■ **GOAL**
Reproduce the material below line for line, with every word and number unchanged, but leave out the pictures.
-- START OF EXERCISE INPUT --
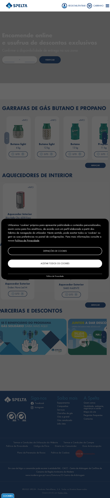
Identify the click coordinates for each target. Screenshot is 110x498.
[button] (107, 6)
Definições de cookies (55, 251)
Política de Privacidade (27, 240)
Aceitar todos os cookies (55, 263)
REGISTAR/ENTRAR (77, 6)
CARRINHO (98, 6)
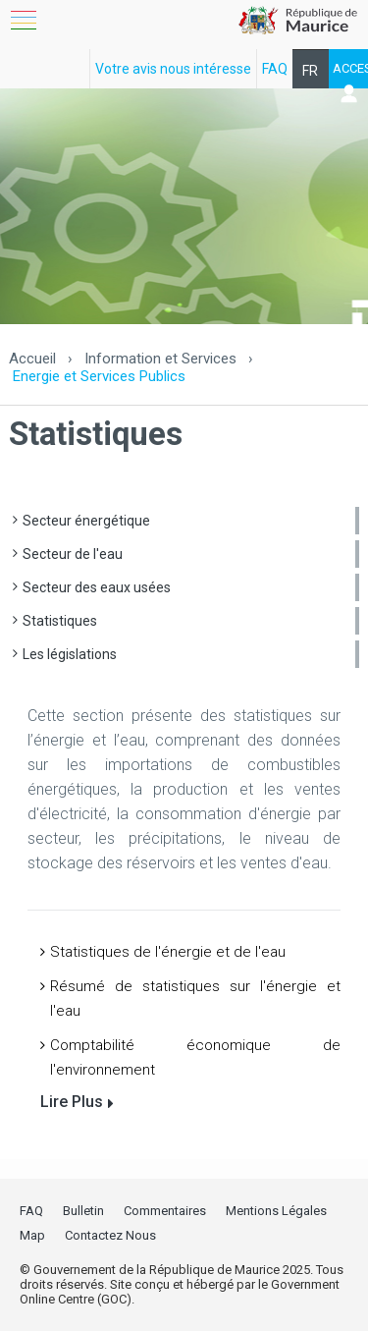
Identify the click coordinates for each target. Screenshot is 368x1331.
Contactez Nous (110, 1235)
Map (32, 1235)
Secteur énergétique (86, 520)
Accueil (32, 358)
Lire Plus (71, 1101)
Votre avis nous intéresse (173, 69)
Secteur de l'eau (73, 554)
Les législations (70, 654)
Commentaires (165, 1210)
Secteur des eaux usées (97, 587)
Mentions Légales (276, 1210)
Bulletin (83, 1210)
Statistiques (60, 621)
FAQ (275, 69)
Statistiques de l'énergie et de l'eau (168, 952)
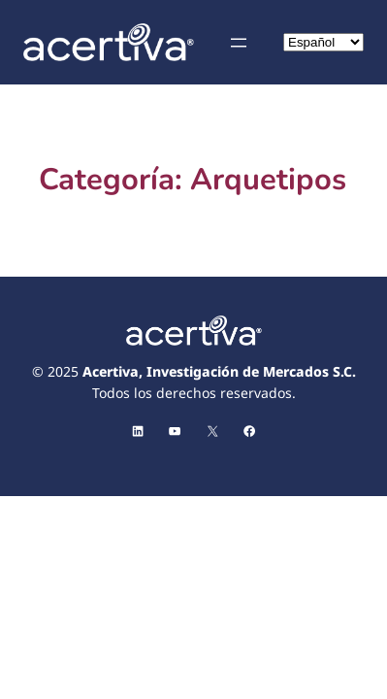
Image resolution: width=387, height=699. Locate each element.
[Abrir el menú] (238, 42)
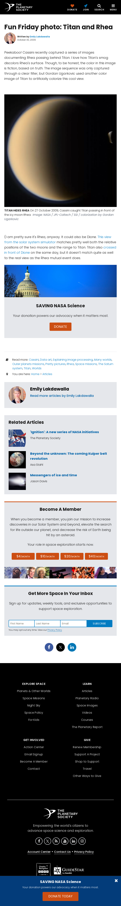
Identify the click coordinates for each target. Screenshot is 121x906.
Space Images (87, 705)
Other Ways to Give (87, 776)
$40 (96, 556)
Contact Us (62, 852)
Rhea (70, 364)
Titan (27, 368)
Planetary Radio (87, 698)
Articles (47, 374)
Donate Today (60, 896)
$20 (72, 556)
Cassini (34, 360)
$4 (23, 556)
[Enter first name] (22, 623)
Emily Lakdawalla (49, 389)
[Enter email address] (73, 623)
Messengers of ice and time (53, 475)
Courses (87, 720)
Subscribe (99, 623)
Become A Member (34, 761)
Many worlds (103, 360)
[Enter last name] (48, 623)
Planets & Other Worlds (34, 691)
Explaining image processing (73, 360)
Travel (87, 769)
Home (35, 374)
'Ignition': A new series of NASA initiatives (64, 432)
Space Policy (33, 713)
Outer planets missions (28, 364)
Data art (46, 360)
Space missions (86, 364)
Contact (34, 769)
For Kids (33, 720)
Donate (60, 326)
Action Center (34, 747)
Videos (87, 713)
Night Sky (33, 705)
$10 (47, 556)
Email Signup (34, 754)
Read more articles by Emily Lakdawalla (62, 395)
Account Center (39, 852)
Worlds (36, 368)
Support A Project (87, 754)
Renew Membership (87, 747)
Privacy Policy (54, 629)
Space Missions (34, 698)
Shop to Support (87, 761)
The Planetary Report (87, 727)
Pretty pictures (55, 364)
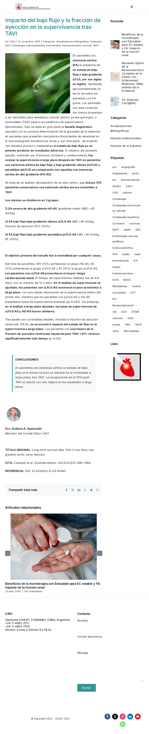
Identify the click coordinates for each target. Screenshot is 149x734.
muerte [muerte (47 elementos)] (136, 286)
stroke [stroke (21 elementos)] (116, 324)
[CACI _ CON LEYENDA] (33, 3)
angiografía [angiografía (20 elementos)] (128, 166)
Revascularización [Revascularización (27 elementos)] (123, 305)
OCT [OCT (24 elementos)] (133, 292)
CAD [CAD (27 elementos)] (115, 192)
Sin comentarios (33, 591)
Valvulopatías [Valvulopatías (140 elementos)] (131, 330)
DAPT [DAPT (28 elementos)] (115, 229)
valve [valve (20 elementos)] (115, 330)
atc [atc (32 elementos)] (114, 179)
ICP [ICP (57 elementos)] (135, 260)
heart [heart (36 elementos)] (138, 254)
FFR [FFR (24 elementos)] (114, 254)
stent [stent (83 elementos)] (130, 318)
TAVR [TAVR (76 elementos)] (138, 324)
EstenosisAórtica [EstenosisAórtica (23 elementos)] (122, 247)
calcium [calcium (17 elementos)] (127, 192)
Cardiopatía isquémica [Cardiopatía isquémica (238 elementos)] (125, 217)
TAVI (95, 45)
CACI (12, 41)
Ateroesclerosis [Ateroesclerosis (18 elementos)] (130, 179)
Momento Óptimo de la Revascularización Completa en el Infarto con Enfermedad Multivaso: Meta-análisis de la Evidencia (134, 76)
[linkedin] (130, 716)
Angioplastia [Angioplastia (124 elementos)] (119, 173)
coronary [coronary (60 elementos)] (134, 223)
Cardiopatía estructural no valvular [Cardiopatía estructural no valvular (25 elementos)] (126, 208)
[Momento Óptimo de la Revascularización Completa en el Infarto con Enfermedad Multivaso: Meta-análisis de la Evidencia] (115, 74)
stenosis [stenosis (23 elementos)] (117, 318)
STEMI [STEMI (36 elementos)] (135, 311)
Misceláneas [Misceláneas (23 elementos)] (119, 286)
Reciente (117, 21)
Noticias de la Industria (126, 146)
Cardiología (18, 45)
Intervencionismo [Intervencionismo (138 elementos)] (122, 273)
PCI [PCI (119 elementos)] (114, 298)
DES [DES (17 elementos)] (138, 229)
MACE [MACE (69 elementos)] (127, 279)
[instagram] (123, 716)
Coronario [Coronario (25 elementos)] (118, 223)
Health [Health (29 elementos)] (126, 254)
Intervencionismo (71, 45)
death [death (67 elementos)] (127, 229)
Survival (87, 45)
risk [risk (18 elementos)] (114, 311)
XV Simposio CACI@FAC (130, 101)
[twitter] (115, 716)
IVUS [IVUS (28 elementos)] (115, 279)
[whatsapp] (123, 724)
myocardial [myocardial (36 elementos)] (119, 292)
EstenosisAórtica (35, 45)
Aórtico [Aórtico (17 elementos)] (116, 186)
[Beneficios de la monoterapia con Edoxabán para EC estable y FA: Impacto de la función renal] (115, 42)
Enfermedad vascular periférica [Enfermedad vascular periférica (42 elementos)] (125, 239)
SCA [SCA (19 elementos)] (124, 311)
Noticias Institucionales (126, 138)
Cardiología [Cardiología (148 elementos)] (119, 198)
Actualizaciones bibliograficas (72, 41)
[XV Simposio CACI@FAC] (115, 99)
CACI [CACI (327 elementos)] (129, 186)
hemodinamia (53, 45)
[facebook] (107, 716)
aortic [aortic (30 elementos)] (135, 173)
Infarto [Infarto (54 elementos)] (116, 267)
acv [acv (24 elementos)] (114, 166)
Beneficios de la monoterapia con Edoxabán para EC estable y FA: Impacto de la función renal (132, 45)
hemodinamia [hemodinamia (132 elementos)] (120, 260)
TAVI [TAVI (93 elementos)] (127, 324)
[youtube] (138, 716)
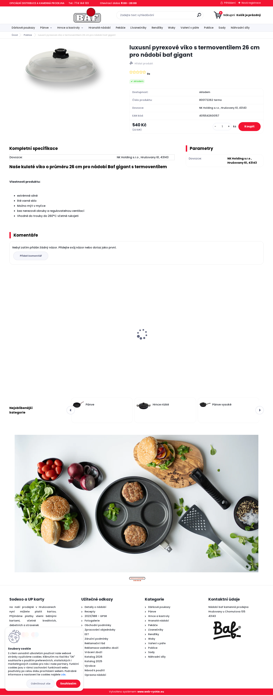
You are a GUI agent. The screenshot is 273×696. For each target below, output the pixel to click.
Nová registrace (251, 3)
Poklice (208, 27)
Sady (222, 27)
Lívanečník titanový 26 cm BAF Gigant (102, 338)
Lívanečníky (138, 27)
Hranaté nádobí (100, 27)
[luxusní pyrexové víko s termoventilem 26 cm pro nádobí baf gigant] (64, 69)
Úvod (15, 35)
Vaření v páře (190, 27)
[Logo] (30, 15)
-- END OF EXERCISE INPUT --
■ **RESULT**
Identify the click coordinates for each target. Screenshot is 110x498.
[button] (107, 6)
Definições de cookies (55, 251)
Política de Privacidade (27, 240)
Aceitar todos os cookies (55, 263)
REGISTAR/ENTRAR (77, 6)
CARRINHO (98, 6)
Identify the click coordinates for each target. Screenshot is 368x1331.
Contactez Nous (110, 1235)
Map (32, 1235)
Secteur énergétique (86, 520)
Accueil (32, 358)
Lire Plus (71, 1101)
Votre avis nous intéresse (173, 69)
Secteur de l'eau (73, 554)
Les législations (70, 654)
Commentaires (165, 1210)
Secteur des eaux usées (97, 587)
Mentions Légales (276, 1210)
Bulletin (83, 1210)
Statistiques (60, 621)
FAQ (275, 69)
Statistiques de l'énergie et de l'eau (168, 952)
Image resolution: width=387, height=699. Locate each element.
[Abrir el menú] (238, 42)
Identify the click coordinates for each target. Screenshot is 121x906.
Space Images (87, 705)
Other Ways to Give (87, 776)
$40 (96, 556)
Contact Us (62, 852)
Rhea (70, 364)
Titan (27, 368)
Planetary Radio (87, 698)
Articles (47, 374)
Donate Today (60, 896)
$20 (72, 556)
Cassini (34, 360)
$4 (23, 556)
[Enter first name] (22, 623)
Emily Lakdawalla (49, 389)
[Enter email address] (73, 623)
Messengers of ice and time (53, 475)
Courses (87, 720)
Subscribe (99, 623)
Become A Member (34, 761)
Many worlds (103, 360)
[Enter last name] (48, 623)
Planets & Other Worlds (34, 691)
Explaining image processing (73, 360)
Travel (87, 769)
Home (35, 374)
'Ignition': A new series of NASA initiatives (64, 432)
Space Policy (33, 713)
Outer planets missions (28, 364)
Data art (46, 360)
Space missions (86, 364)
Contact (34, 769)
For Kids (33, 720)
Donate (60, 326)
Action Center (34, 747)
Videos (87, 713)
Night Sky (33, 705)
$10 (47, 556)
Email Signup (34, 754)
Read more articles by Emily Lakdawalla (62, 395)
Account Center (39, 852)
Worlds (36, 368)
Support A Project (87, 754)
Renew Membership (87, 747)
Privacy Policy (54, 629)
Space Missions (34, 698)
Shop to Support (87, 761)
The Planetary Report (87, 727)
Pretty pictures (55, 364)
Identify the click coordinates for each target. Screenshot is 149x734.
muerte [muerte (47 elementos)] (136, 286)
stroke [stroke (21 elementos)] (116, 324)
[CACI _ CON LEYENDA] (33, 3)
angiografía [angiografía (20 elementos)] (128, 166)
Revascularización [Revascularización (27 elementos)] (123, 305)
OCT [OCT (24 elementos)] (133, 292)
CAD [CAD (27 elementos)] (115, 192)
Sin comentarios (33, 591)
Valvulopatías [Valvulopatías (140 elementos)] (131, 330)
DAPT [DAPT (28 elementos)] (115, 229)
valve [valve (20 elementos)] (115, 330)
atc [atc (32 elementos)] (114, 179)
ICP [ICP (57 elementos)] (135, 260)
heart [heart (36 elementos)] (138, 254)
FFR [FFR (24 elementos)] (114, 254)
stent [stent (83 elementos)] (130, 318)
TAVR [TAVR (76 elementos)] (138, 324)
EstenosisAórtica [EstenosisAórtica (23 elementos)] (122, 247)
calcium [calcium (17 elementos)] (127, 192)
Cardiopatía isquémica [Cardiopatía isquémica (238 elementos)] (125, 217)
TAVI (95, 45)
CACI (12, 41)
Ateroesclerosis [Ateroesclerosis (18 elementos)] (130, 179)
Momento Óptimo de la Revascularización Completa en el Infarto con Enfermedad Multivaso: Meta-análisis de la Evidencia (134, 76)
[linkedin] (130, 716)
Angioplastia [Angioplastia (124 elementos)] (119, 173)
coronary [coronary (60 elementos)] (134, 223)
Cardiopatía estructural no valvular [Cardiopatía estructural no valvular (25 elementos)] (126, 208)
[Momento Óptimo de la Revascularización Completa en el Infarto con Enfermedad Multivaso: Meta-análisis de la Evidencia] (115, 74)
stenosis [stenosis (23 elementos)] (117, 318)
STEMI [STEMI (36 elementos)] (135, 311)
Misceláneas [Misceláneas (23 elementos)] (119, 286)
Reciente (117, 21)
Noticias de la Industria (126, 146)
Cardiología (18, 45)
Intervencionismo [Intervencionismo (138 elementos)] (122, 273)
PCI [PCI (119 elementos)] (114, 298)
DES [DES (17 elementos)] (138, 229)
MACE [MACE (69 elementos)] (127, 279)
[instagram] (123, 716)
Coronario [Coronario (25 elementos)] (118, 223)
Health [Health (29 elementos)] (126, 254)
Intervencionismo (71, 45)
death [death (67 elementos)] (127, 229)
Survival (87, 45)
risk [risk (18 elementos)] (114, 311)
XV Simposio CACI@FAC (130, 101)
[twitter] (115, 716)
IVUS [IVUS (28 elementos)] (115, 279)
[whatsapp] (123, 724)
myocardial [myocardial (36 elementos)] (119, 292)
EstenosisAórtica (35, 45)
Aórtico [Aórtico (17 elementos)] (116, 186)
[Beneficios de la monoterapia con Edoxabán para EC estable y FA: Impacto de la función renal] (115, 42)
Enfermedad vascular periférica [Enfermedad vascular periférica (42 elementos)] (125, 239)
SCA [SCA (19 elementos)] (124, 311)
Noticias Institucionales (126, 138)
Cardiología [Cardiología (148 elementos)] (119, 198)
Actualizaciones bibliograficas (72, 41)
[XV Simposio CACI@FAC] (115, 99)
CACI [CACI (327 elementos)] (129, 186)
hemodinamia (53, 45)
[facebook] (107, 716)
aortic [aortic (30 elementos)] (135, 173)
Infarto [Infarto (54 elementos)] (116, 267)
acv [acv (24 elementos)] (114, 166)
Beneficios de la monoterapia con Edoxabán para EC estable y FA: Impacto de la función renal (132, 45)
hemodinamia [hemodinamia (132 elementos)] (120, 260)
TAVI [TAVI (93 elementos)] (127, 324)
[youtube] (138, 716)
You are a GUI agent. The screenshot is 273×696. For each target below, output the pixel to click.
Nová registrace (251, 3)
Poklice (208, 27)
Sady (222, 27)
Lívanečník titanový 26 cm BAF Gigant (102, 338)
Lívanečníky (138, 27)
Hranaté nádobí (100, 27)
[luxusní pyrexové víko s termoventilem 26 cm pro nádobí baf gigant] (64, 69)
Úvod (15, 35)
Vaření v páře (190, 27)
[Logo] (30, 15)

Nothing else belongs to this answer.